The von Willebrand Factor Assembly Line Gets Longer

Autophagy was first described in 1963 by Nobel laureate Christian de Duve as a morphologic process in which cellular components are internalized and degraded by lysosomes.¹  Three types of autophagy are now recognized: 1) Macroautophagy, the type described by de Duve, involves engulfment of cytoplasmic contents by an organelle called the autophagosome. Macroautophagy is a complex process that is orchestrated by a large group of autophagy-related proteins known as ATGs; 2) microautophagy refers to the direct engulfment of cytoplasm by the lysosome; and 3) chaperone-mediated autophagy targets individual proteins. Autophagy plays a fundamental role in a variety of cellular events, including metabolism, immunity, and cellular repair. However, recently, macroautophagy also has been implicated in protein secretion. For example, deletion of a critical autophagy gene, Atg7, within pancreatic beta cells leads to impaired secretion of insulin.² 

Dr. Takehiro Torisu and colleagues in the laboratory of Dr. Toren Finkel at the Center for Molecular Medicine at the National Heart, Lung, and Blood Institute in Bethesda, Maryland, now find that macroautophagy is involved in the mechanisms that regulate expression of von Willebrand factor (vWF) by endothelial cells. vWF is the major component of Weibel–Palade bodies³  and is produced by a complex biosynthetic pathway that includes dimerization of pro-vWF monomers in the endoplasmic reticulum, furin-dependent cleavage of pro-vWF, and multimerization of mature vWF in the Golgi complex.⁴ 

By use of immunoelectron and immunofluorescence microscopy, the authors observed that Weibel–Palade bodies and autophagosomes are located in cultured human umbilical vein endothelial cells (HUVECs) in closer proximity than expected by chance. Additionally, they observed that Weibel–Palade bodies and autophagosomes are occasionally found fused together. Additional immunoelectron microscopy using anti-vWF antibodies revealed the presence of vWF in autophagosomes. Lentiviral shRNA-mediated knockdown of the autophagy genes, Atg7 and Atg5, in HUVECs produced several abnormalities on vWF expression. Although the intracellular concentration of vWF was not reduced, the ratio of pro-vWF to mature vWF was significantly increased in Atg7 or Atg5 knockdown cells. Stimulated release of vWF by histamine or vascular endothelial growth factor was reduced. Two inhibitors of autophagosome function, chloroquine and bafilomycin, blocked stimulated release of vWF from HUVECs. Additionally, the number and size of Weibel–Palade bodies was decreased in Atg7 and Atg5 knockdown cells, as well as in cells treated with chloroquine or bafilomycin.

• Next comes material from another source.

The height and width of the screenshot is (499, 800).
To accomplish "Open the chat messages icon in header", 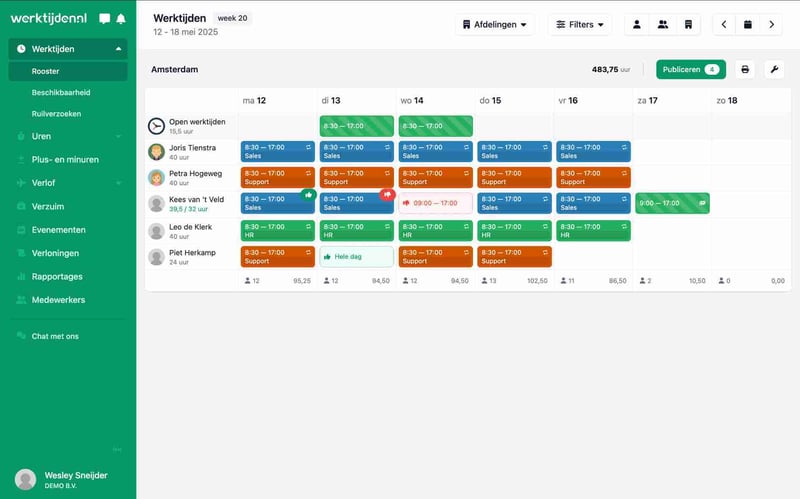I will (105, 19).
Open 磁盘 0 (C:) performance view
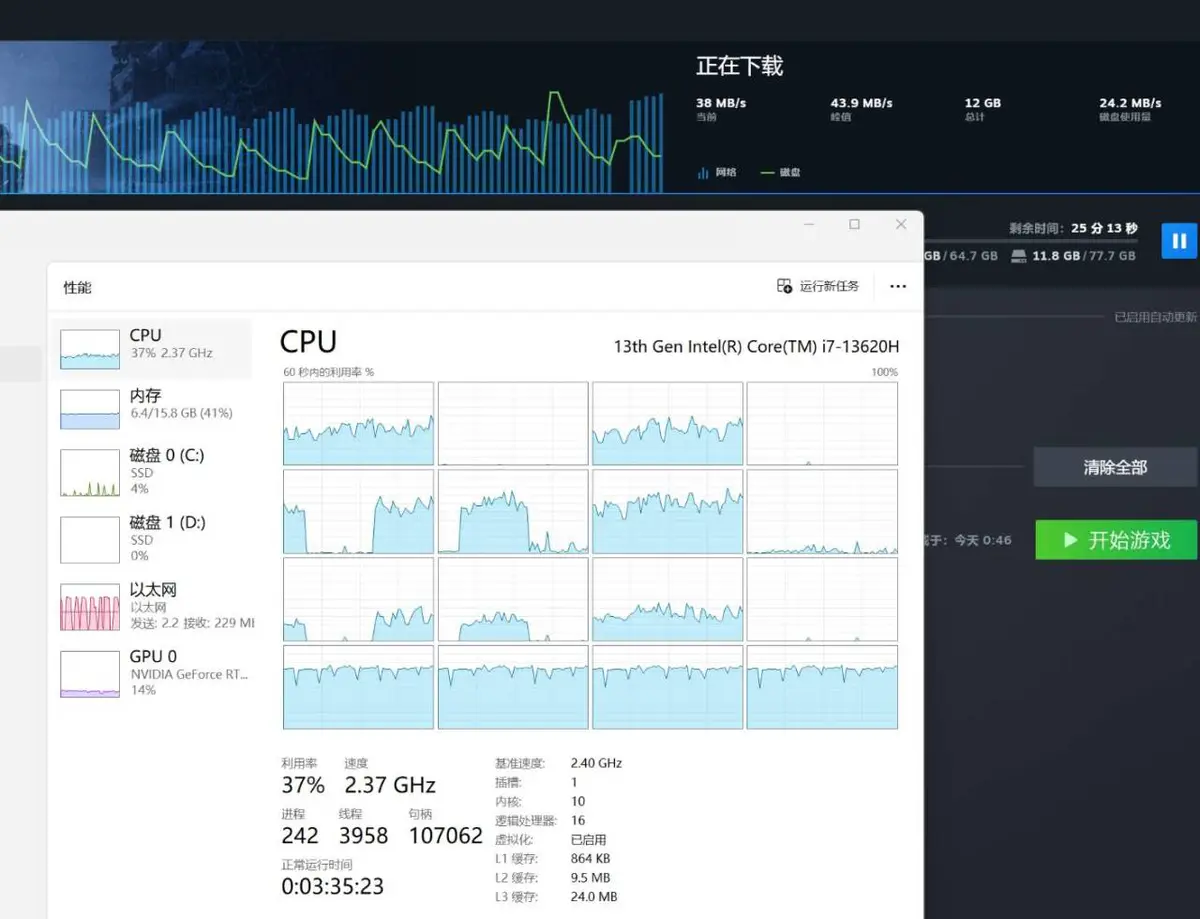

The rate of exocytosis of Weibel– Palade from endothelial cells was also decreased in Atg7 knockdown cells compared with normal HUVECs.

The authors developed an in vivo model to assess the role of autophagy in vWF expression by endothelial cell-specific deletion of the Atg7 gene in mice using the Cre recombinase system. Vascular development and structure in these mice, called Atg7endo mice, were normal, as judged by examination of skeletal muscle and retinal microvasculature and large vessel anatomy. However, cultured endothelial cells from Atg7^endo mice displayed reduced numbers of Weibel–Palade bodies. Although plasma vWF levels were normal in Atg7^endo mice in contrast to control mice, there was no epinephrine-induced increase in plasma vWF in Atg7^endo mice. Additionally, plasma vWF from Atg7^endo mice expressed lower levels of higher-molecular-weight vWF multimers compared with control mice. Consistent with this finding, the tail snip bleeding time was prolonged in Atg7^endo mice compared with control mice.